TASK OBJECTIVE:
Taking the line with "Select the 115 Referring domains number" as the first, copy every line through the end of the records below exactly. Do not include pictures.
**** RECORDS PROVIDED
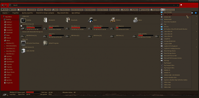Open All Control Panel Items icon

pyautogui.click(x=23, y=43)
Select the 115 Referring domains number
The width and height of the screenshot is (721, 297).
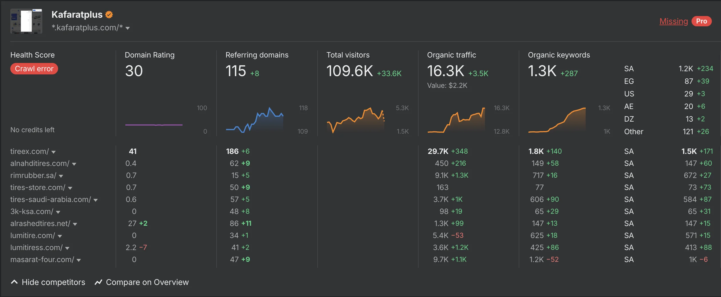click(x=235, y=71)

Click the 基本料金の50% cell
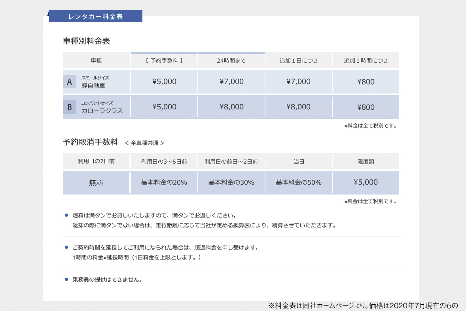299,183
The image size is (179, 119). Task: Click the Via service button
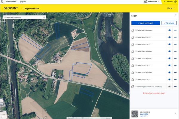169,23
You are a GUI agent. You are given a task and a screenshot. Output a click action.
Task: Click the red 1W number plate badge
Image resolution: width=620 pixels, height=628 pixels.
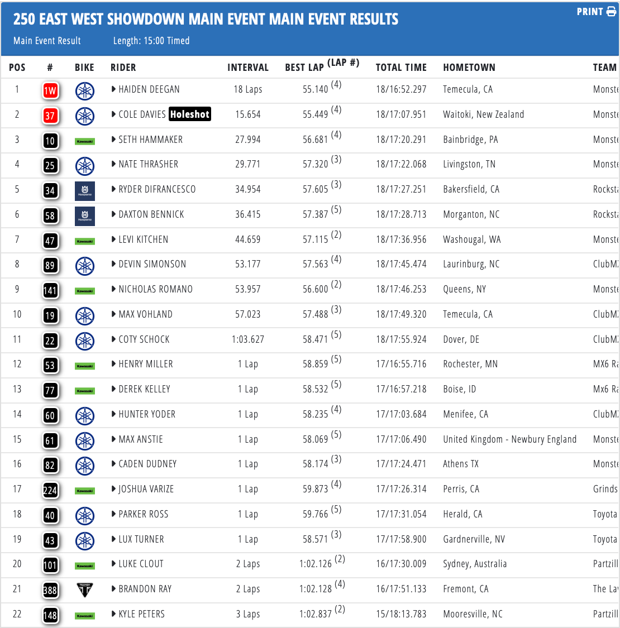[50, 91]
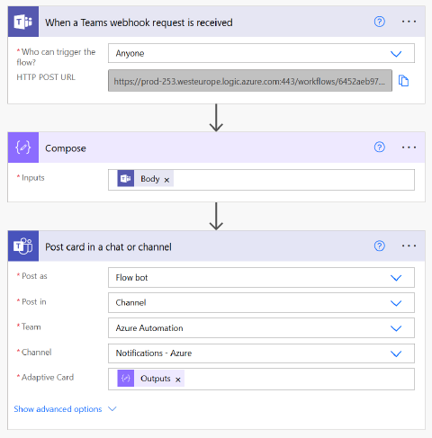Viewport: 432px width, 438px height.
Task: Remove the Body token from Inputs
Action: coord(167,180)
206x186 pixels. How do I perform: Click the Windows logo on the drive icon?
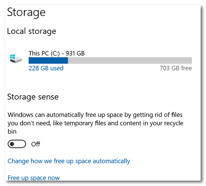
********
ANSWER SECTION:
Select the 115 Referring domains number
The width and height of the screenshot is (721, 297).
click(x=235, y=71)

Click the 基本料金の50% cell
299,183
The image size is (179, 119). Task: Click the Via service button
169,23
You are a GUI agent. You are given a task and a screenshot. Output a click action.
Task: Click the red 1W number plate badge
Image resolution: width=620 pixels, height=628 pixels.
[50, 91]
Viewport: 432px width, 438px height.
Task: Remove the Body token from Inputs
Action: coord(167,180)
206x186 pixels. How do I perform: Click the Windows logo on the drive icon?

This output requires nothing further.